El rescate de un plan que llegó tarde
Tras jubilarse, Emilio solicitó cobrar en forma de capital el dinero acumulado en su plan de pensiones. Presentó la solicitud y fue entregando la documentación que la entidad le pidió, confiando en que el trámite se resolvería en poco tiempo. Sin embargo, el pago se demoró varias semanas. La espera tuvo consecuencias económicas. Durante ese periodo, el valor liquidativo del plan bajó y, cuando finalmente recibió el dinero, el importe fue casi 1.800 euros inferior al que habría cobrado si la entidad hubiera tramitado el rescate con mayor rapidez. Emilio consideró que no debía asumir esa pérdida, ya que el retraso no dependía de él.
Primero reclamó ante el Servicio de Atención al Cliente de la entidad. En su escrito pidió que se revisaran las fechas clave: cuándo presentó la solicitud, cuándo entregó la documentación, cuándo quedó completo el expediente y por qué no se ordenó antes el pago. La entidad rechazó la reclamación alegando que necesitó comprobar los documentos y que el importe abonado era el correspondiente al valor del plan en la fecha efectiva de pago. Una explicación que habría sido aceptable si hubiera demostrado que faltaba documentación o que la demora estaba justificada.
· Pero como Emilio había entregado todo lo necesario y la entidad dejó pasar el tiempo sin justificar una razón suficiente, nuestro amigo acudió al Servicio de Reclamaciones de la DGSFP. Aportó la reclamación previa, la respuesta de la entidad, la solicitud de rescate, los justificantes de entrega de documentos y los extractos del plan. La DGSFP analizó si la entidad había actuado con la diligencia exigible y si informó correctamente al cliente sobre la documentación necesaria. El informe fue favorable al reclamante al apreciar una demora injustificada. Aunque ese informe no obligaba automáticamente a la entidad a indemnizar, sí reforzaba mucho la posición del cliente. Si la entidad no rectifica, puede servir como apoyo para acudir después a los tribunales.

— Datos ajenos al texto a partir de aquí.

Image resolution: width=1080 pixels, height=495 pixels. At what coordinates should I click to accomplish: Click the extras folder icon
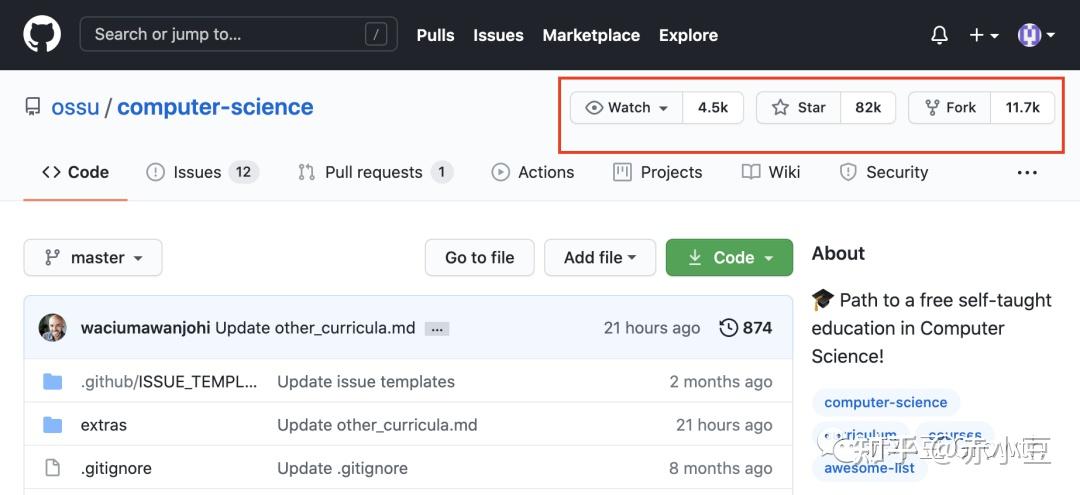click(53, 425)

· En un plan de pensiones, el momento del pago importa. Si la entidad retrasa sin motivo el cobro de la prestación, el partícipe puede verse perjudicado por la evolución del mercado. Por ello conviene conservar siempre prueba de la solicitud, de la documentación entregada y de la reclamación previa.
La mejor vía
Estos tres ejemplos tienen algo en común. El cliente no se limitó a protestar: ordenó los hechos, conservó documentos, reclamó primero ante la entidad y, solo después, acudió al supervisor adecuado. Esta es la mejor vía. Primero, intentar resolver el problema con la entidad. Después, si la respuesta no llega o no convence, reclamar ante el organismo competente. Y cuando haya un perjuicio económico relevante y pruebas suficientes, valorar la vía judicial.

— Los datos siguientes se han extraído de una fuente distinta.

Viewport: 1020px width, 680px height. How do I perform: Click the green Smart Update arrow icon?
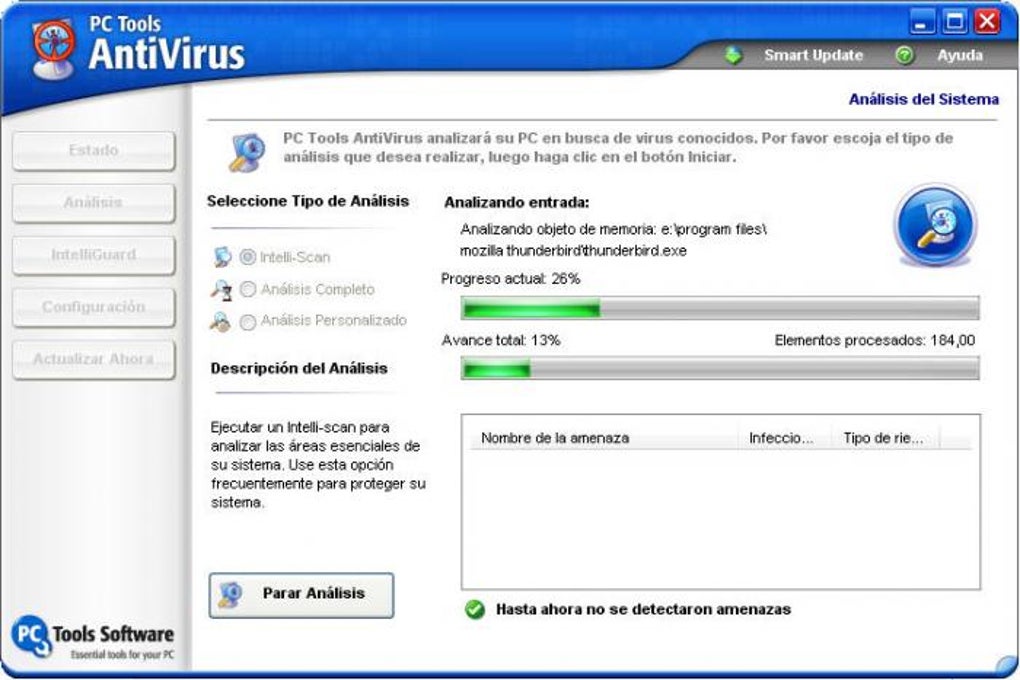734,55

· También conviene recordar una cautela: no todos los conflictos financieros terminan con compensación. A veces la entidad habrá actuado correctamente, aunque el resultado sea desfavorable para el cliente. Pero incluso en esos casos reclamar puede servir para obtener una explicación, comprobar si la actuación fue correcta y dejar constancia de lo sucedido.
· En materia financiera, reclamar bien no garantiza siempre ganar. Pero aumenta las posibilidades de obtener una rectificación, una respuesta fundada o una prueba sólida para defender mejor los derechos del consumidor.